É paradoxal. Poucas lições de limpeza moral pode dar o Exército deste país, pese as palavras do seu chefe. Basta escutar Lucinda Barbosa, directora geral da Polícia Judicial (PJ), único corpo de segurança com competências para combater o narcotráfico. Tem 60 agentes – espera contar com 107 nos finais do ano –, mal remunerados e sem recursos, frente a um inimigo com dinheiro de sobra para comprar vontades. "É difícil lutar contra o crime organizado, exige muita inversão e tempo", afirma. "Fica muito por fazer, mas algo temos feito", acrescenta.
As três maiores capturas de droga, entre 2006 e 2008, foram episódios dignos da melhor película de intriga. O primeiro carregamento (674 quilogramas de cocaína), interceptado no porto de Bissau, está valorado em 20 milhões de euros. A droga desapareceu dos depósitos do Tesouro Público e a investigação segue aberta. No operativo do segundo carregamento (634 quilos), descarregado numa antiga pista de aterragem da época colonial a 50 quilómetros de Bissau, caem detidos o capitão Rui Na Flack e o tenente Augusto Armando Balanta. São liberados por ordem do então chefe das Forças Armadas, Tagmé Na Wae, que se erige em juiz. Quatro meses depois, os colombianos Juan Pablo Camacho e Luis Fernando Ortega são detidos com 95.000 euros, duas granadas, um fuzil AK-47, uma pistola e gás paralisante. Saem livres depois de pagarem uma fiança.
O caso mais escandaloso estala em Julho de 2008, quando aterra no aeroporto internacional da capital guineense um jacto privado procedente da Venezuela. Aparentemente tem problemas técnicos. Em poucas horas chega outra nave desde Dakar com a presumível missão de prestar assistência técnica. O cúmulo de irregularidades é incrível.
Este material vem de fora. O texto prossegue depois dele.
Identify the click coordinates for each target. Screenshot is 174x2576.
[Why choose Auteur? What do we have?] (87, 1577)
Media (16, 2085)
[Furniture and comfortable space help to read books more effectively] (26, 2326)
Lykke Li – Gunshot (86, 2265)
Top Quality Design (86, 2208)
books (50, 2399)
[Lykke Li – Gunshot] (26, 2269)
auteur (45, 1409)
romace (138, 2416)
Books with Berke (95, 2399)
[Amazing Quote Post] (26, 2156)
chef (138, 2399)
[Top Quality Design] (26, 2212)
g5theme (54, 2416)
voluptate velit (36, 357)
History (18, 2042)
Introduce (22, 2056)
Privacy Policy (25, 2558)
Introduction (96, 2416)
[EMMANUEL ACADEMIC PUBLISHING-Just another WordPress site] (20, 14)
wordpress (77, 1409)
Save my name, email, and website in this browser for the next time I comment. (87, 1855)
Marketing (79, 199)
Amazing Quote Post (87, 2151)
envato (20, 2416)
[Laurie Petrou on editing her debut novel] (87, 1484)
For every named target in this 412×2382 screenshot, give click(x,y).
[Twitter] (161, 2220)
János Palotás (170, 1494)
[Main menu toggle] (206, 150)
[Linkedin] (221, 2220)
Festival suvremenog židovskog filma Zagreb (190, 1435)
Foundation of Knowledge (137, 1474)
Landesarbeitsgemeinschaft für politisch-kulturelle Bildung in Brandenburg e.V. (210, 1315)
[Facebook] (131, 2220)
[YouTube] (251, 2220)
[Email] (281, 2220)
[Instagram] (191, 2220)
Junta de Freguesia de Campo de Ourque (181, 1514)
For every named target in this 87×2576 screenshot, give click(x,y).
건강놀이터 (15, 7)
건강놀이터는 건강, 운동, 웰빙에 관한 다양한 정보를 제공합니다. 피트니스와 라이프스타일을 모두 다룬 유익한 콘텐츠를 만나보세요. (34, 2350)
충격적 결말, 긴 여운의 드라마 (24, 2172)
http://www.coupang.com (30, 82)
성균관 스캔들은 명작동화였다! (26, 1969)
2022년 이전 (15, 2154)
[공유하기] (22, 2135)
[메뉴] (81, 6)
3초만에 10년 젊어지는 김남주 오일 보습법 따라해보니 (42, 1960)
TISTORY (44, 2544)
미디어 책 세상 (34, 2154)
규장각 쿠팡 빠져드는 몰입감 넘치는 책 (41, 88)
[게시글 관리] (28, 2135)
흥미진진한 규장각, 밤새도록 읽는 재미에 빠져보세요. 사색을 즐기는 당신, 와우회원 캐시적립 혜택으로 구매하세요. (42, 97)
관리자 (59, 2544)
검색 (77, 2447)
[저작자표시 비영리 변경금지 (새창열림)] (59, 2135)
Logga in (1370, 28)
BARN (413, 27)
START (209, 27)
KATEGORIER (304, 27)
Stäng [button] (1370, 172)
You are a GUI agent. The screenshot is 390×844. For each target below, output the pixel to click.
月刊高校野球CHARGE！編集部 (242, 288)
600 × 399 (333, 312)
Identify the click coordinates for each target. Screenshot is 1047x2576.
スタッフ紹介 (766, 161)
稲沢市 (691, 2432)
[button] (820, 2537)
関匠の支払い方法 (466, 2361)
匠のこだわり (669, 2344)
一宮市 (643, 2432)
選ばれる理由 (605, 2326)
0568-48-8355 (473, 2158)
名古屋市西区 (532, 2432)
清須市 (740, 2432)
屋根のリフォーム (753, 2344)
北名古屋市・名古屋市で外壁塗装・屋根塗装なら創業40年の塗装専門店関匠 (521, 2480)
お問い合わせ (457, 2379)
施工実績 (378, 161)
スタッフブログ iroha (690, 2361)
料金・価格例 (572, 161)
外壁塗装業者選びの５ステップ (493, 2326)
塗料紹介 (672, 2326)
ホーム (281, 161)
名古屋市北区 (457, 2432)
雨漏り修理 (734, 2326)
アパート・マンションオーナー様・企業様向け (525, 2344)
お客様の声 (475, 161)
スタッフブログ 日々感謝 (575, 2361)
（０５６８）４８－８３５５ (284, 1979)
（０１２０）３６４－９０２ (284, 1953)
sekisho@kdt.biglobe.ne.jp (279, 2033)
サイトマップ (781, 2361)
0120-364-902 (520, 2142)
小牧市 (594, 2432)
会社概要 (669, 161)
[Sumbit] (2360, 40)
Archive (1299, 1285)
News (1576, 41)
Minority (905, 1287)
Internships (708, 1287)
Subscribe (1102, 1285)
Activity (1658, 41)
Nenhum dos dois aviões tem plano de voo; desde o primeiro momento, o Exército apodera-se da situação e estabelece uma linha vermelha ao redor da primeira nave; as autoridades aeroportuárias e a Polícia Judicial não podem acercar-se do lugar; o Governo só é informado ao cabo de seis dias.
"Os militares dizem que o avião transporta medicamentos para as Forças Armadas e nós dizemos que não", recorda Lucinda Barbosa no seu despacho da direcção geral da PJ enquanto mostra várias fotografias. Nelas vêem-se soldados de uniforme descarregando caixas do avião debaixo da supervisão do comandante Papa Camará, chefe da Força Aérea. A directora da PJ está convencida de que aquelas caixas contem 515 quilos de cocaína que desapareceram como se se tratasse de fumo.